Your tasks:
- 1) In the didplcbft text, rewrite the span from "Even though a" up to and including "mitigated or avoided.", swapping "CometBFT" for "Tendermint".
- 2) According to the didplcbft text, what kinds of participants could act as the independent validators?
- 3) Continue the didplcbft text from its final line.

Passage to read:
+++++
The current plc.directory is a centralized point in the otherwise increasingly decentralized AT Protocol ecosystem. didplcbft explores an alternative approach where the operation of the PLC is distributed across a network of independent validators (home labs, PDS hosts, or other community members) rather than a single organization.

From a foundational point of view, didplcbft is designed to operate independently from plc.directory, such that it could eventually replace it, becoming the de facto PLC service. However, as a transitional approach, didplcbft can act as more of a mirror of an authoritative PLC implementation, namely, plc.directory. This transitional period can last indefinitely; with didplcbft being a consensus-based distributed system, this period would last until a sufficient quorum of participants agrees that it should operate independently from the centralized directory.

Even though a bespoke peer-to-peer protocol for data replication and consensus could be developed for this use case, for convenience and practicality reasons didplcbft is built on top of existing blockchain-oriented technology, most notably CometBFT. CometBFT is used throughout multiple cryptocurrency and non-cryptocurrency projects deployed in the real world. It seems to offer a sufficiently battle-tested solution for replicating an arbitrary deterministic application across different computers, that are not necessarily operated by trusted parties. Some of the aspects of CometBFT are desirable for our purposes, while others may be considered unnecessary or undesirable, but so far it has proven to be flexible enough such that most criticisms of "blockchain" can be mitigated or avoided.

What is the point, now?#

It is safe to assume that a network of didplcbft nodes is not becoming the official PLC implementation any time soon (and probably never), so one may wonder: why bother? Even in an initial phase where it is non-authoritative, didplcbft can prove useful:

  • For AT Protocol service operators and researchers, the hope is that didplcbft can be a sufficiently efficient local replica of the centralized PLC directory. This can be useful for applications with a high volume of read queries, where any latency and reliability issues associated with accessing a more "distant" internet service become a concern.
  • For AT Protocol users who may not necessarily want to trust the data provided by the official plc.directory at face value, didplcbft can offer a possibly more trustworthy record of changes, through its deterministic and consensus-backed state transitions. In a sense, it can help "keep plc.directory in check." This is somewhat similar to what initiatives like plcbundle offered, but didplcbft is more ambitious in that it tries to be a path towards full decentralization of the directory, including the creation of PLC operations, rather than being a mere read-only replica.
  • From a R&D point of view, it is a research artifact into whether a blockchain-based approach can deal with the transactional volume of plc.directory, without introducing excessive overhead or reliability issues, when compared to a centralized solution.

In a hypothetical future where AT Protocol stewardship decides that didplcbft should become the effective PLC implementation, meaning that the didplcbft network becomes the authoritative source of PLC data, it could offer some benefits over the current centralized approach, most of which are common to many blockchain implementations:

  • Elimination of a single point of failure
    • Better multi-region availability
    • User privacy preservation (no centralized point where statistics/telemetry can be collected)
+++++
Dataset content:
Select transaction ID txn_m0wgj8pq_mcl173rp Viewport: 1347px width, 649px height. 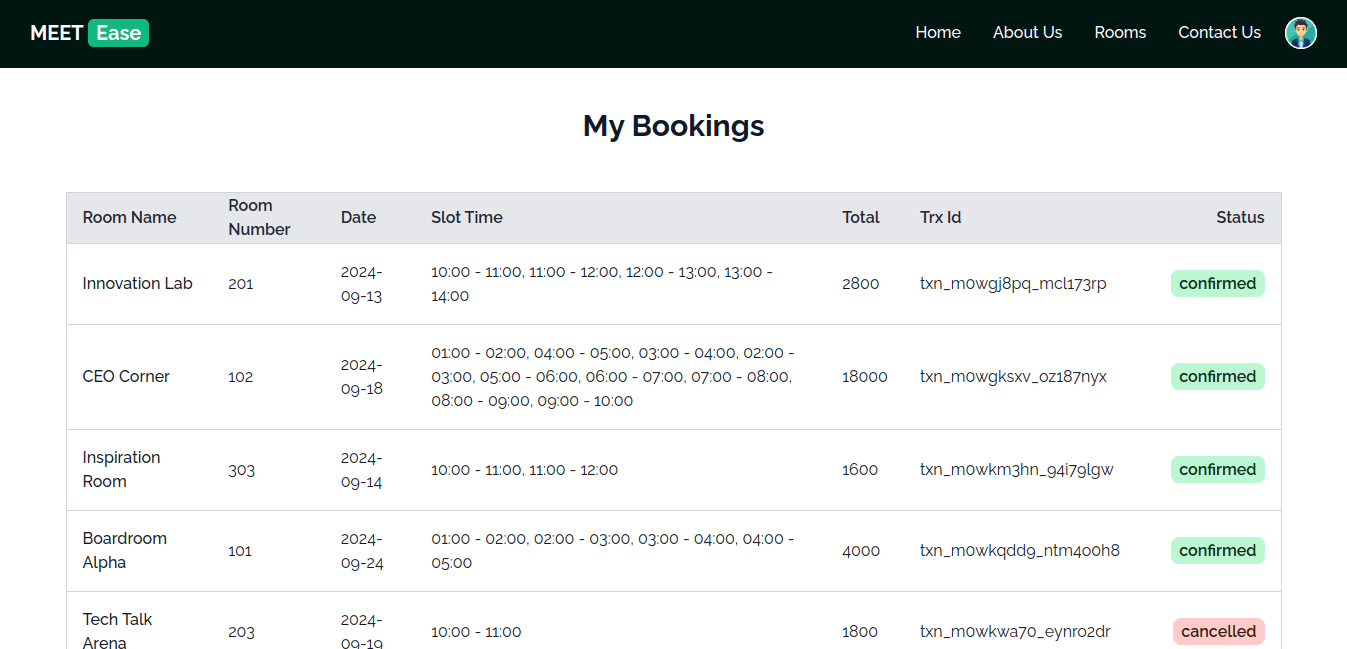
+++++
Responses per task:
- 1)
Even though a bespoke peer-to-peer protocol for data replication and consensus could be developed for this use case, for convenience and practicality reasons didplcbft is built on top of existing blockchain-oriented technology, most notably Tendermint. Tendermint is used throughout multiple cryptocurrency and non-cryptocurrency projects deployed in the real world. It seems to offer a sufficiently battle-tested solution for replicating an arbitrary deterministic application across different computers, that are not necessarily operated by trusted parties. Some of the aspects of Tendermint are desirable for our purposes, while others may be considered unnecessary or undesirable, but so far it has proven to be flexible enough such that most criticisms of "blockchain" can be mitigated or avoided.

- 2) Home labs, PDS hosts, or other community members.

- 3)
  • (Arguable) censorship resistance
    • With transparency around the transitions that led to the current state
  • Looking very far into the future, interoperability between different node implementations could help highlight/avoid certain classes of bugs

Isn't did:web the answer to decentralizing identities?#

did:web is certainly a valid option for participating in ATProto without depending on the plc.directory. However, did:plc was developed precisely because did:web presented usability and scalability limitations in the context of ATProto. did:web probably "isn't for everyone;" for example, its use for identifiers controlled by individuals who wish to remain private has been discouraged. A decentralized identifier for one's (social) identity/ies feels like something that is too fundamental to be heavily dependent on what is essentially a different form of identifier (a DNS name), particularly when DNS at the internet level is ultimately controlled by the root zone administrators, or in more practical terms, the administrators of each TLD (which very much feels like a "pick your poison" type of scenario).

There is also the more practical argument that, between did:web and did:plc, the latter is the one that has millions of active users - regardless of whether we like this situation or the path that led to it. It would certainly be nice if all of those identities could be preserved in a decentralized way, without the identities themselves changing to a different method.

We are aware that, when it comes to DID methods in general and not just those "blessed" for use in ATProto, options exist besides did:plc and did:web, including did:webvh, which greatly reduces the dependency on DNS when compared to did:web, and did:fid, which purposefully builds on top of cryptocurrency networks, something didplcbft intentionally avoids.

The field of decentralized identifiers is not a battle where there can only be one winner. We certainly don't think didplcbft is the only path to the decentralization of the identifiers used in ATProto, or the best one. On its own, did:plc definitely has its merits, and to further improve its chance of long-term success, ideally even beyond ATProto, we believe that sooner or later a concrete path to the decentralization of the PLC must be developed. We are trying to work on precisely that.

Wouldn't a blockchain-based approach be something that warrants its own DID method, rather than piggybacking on did:plc?#

We could definitely see our work being the basis for a new, independent identifier method, e.g. "did:blc"/"did:dlc"/[insert even funnier three letter combo here], which could largely keep did:plc's semantics while being internally based on distributed consensus. However, it seemed much more appealing to build a system that can act as a drop-in replacement for the centralized service in certain roles, a system that can resolve real identifiers that already exist right now, instead of a system which would forever wait for user (and service) adoption to be minimally relevant.

We doubt that convincing the ATProto ecosystem to support a different DID method would be easy. Nobody would want to run a node for a DID method used by just a few dozen people, therefore, it would never be a truly decentralized network - the incentives just wouldn't be there. Offering a more gradual path towards decentralization that can keep existing identifiers working without their owners having to do anything seems more realistic, with the benefit that, if didplcbft gets to a point where it can be used "in production" as a mirror of plc.directory, and gains some user adoption due to that, then the hard work (of having real world adoption and a truly decentralized network) will be basically done.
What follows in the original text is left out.